A verbatim reproduction of the lines below, from the line containing "глобализм (115, 686)" through the line containing "Ski alpin (247, 125)", both ends included, is the whole required output.

╭──

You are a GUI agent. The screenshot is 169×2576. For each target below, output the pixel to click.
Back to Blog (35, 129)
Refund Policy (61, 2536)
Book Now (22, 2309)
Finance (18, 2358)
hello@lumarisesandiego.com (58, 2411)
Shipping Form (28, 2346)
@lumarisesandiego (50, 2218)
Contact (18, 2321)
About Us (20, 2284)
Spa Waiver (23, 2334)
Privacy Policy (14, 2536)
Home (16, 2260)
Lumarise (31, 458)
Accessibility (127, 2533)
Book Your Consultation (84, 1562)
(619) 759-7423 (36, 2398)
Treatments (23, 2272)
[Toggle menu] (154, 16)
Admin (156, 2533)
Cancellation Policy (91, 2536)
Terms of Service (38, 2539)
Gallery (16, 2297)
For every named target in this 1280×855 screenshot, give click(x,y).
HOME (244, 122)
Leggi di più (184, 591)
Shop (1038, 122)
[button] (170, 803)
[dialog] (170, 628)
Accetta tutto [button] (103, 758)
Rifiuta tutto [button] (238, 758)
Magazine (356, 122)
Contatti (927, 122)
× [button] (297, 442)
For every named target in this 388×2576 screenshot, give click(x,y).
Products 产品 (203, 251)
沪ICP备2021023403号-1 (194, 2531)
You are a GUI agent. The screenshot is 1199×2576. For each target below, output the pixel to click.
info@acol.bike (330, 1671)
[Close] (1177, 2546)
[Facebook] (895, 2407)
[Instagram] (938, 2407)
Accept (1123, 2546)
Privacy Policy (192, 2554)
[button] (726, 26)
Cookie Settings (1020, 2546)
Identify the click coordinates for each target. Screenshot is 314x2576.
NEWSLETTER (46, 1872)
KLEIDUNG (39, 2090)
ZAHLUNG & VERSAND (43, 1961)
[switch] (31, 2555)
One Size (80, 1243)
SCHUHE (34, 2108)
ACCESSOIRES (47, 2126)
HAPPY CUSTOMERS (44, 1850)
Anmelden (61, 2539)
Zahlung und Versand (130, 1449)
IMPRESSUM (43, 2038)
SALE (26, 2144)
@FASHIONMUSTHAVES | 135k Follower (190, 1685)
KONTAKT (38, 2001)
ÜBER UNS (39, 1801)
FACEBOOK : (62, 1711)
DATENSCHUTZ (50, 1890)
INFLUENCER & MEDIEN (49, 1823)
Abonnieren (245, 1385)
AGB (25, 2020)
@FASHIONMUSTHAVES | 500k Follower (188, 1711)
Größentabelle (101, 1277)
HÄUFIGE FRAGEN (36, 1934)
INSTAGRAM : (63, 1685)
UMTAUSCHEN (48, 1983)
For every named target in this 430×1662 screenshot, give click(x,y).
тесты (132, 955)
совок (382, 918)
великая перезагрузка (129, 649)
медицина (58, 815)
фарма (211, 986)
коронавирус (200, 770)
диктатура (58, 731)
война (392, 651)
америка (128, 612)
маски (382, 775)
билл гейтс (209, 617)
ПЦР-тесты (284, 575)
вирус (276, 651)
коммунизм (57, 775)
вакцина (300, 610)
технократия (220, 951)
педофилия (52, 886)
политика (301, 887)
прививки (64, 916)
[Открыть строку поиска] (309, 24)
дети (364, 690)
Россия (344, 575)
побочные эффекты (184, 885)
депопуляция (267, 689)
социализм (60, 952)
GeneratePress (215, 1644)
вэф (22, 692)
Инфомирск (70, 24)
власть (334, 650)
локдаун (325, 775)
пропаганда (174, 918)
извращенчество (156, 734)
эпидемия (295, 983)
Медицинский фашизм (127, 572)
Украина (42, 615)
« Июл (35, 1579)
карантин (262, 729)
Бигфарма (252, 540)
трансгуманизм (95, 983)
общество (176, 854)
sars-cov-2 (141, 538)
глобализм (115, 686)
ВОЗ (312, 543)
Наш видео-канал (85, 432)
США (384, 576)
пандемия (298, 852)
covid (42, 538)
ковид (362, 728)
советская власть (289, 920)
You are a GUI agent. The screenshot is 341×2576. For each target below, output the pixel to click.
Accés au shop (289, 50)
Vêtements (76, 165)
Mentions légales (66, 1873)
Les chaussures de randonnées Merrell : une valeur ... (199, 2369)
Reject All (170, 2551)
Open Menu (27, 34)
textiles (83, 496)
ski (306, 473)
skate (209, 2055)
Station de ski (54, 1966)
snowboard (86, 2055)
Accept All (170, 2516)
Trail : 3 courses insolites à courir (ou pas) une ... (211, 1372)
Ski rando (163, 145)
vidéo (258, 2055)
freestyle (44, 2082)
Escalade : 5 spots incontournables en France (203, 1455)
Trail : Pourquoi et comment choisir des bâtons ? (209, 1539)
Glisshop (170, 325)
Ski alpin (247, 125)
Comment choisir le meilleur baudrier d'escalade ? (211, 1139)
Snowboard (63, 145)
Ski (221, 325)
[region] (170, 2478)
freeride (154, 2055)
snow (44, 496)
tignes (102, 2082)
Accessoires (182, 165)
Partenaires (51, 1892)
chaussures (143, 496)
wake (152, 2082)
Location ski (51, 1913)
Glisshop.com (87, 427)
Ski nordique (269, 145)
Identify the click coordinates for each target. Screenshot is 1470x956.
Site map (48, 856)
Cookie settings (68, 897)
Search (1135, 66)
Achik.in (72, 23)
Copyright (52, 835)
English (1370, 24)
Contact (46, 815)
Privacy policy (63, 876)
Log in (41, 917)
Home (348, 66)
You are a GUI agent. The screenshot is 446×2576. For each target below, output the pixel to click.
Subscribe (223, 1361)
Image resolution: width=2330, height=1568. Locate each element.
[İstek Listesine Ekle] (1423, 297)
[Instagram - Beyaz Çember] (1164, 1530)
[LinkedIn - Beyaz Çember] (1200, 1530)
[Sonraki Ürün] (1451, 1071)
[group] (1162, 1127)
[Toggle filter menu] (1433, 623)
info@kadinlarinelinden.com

╰──

→ **YOUR SOLUTION**:
глобализм (115, 686)
ВОЗ (312, 543)
Наш видео-канал (85, 432)
США (384, 576)
пандемия (298, 852)
covid (42, 538)
ковид (362, 728)
советская власть (289, 920)
You are a GUI agent. The screenshot is 341×2576. For each target below, output the pixel to click.
Accés au shop (289, 50)
Vêtements (76, 165)
Mentions légales (66, 1873)
Les chaussures de randonnées Merrell : une valeur ... (199, 2369)
Reject All (170, 2551)
Open Menu (27, 34)
textiles (83, 496)
ski (306, 473)
skate (209, 2055)
Station de ski (54, 1966)
snowboard (86, 2055)
Accept All (170, 2516)
Trail : 3 courses insolites à courir (ou pas) une ... (211, 1372)
Ski rando (163, 145)
vidéo (258, 2055)
freestyle (44, 2082)
Escalade : 5 spots incontournables en France (203, 1455)
Trail : Pourquoi et comment choisir des bâtons ? (209, 1539)
Glisshop (170, 325)
Ski alpin (247, 125)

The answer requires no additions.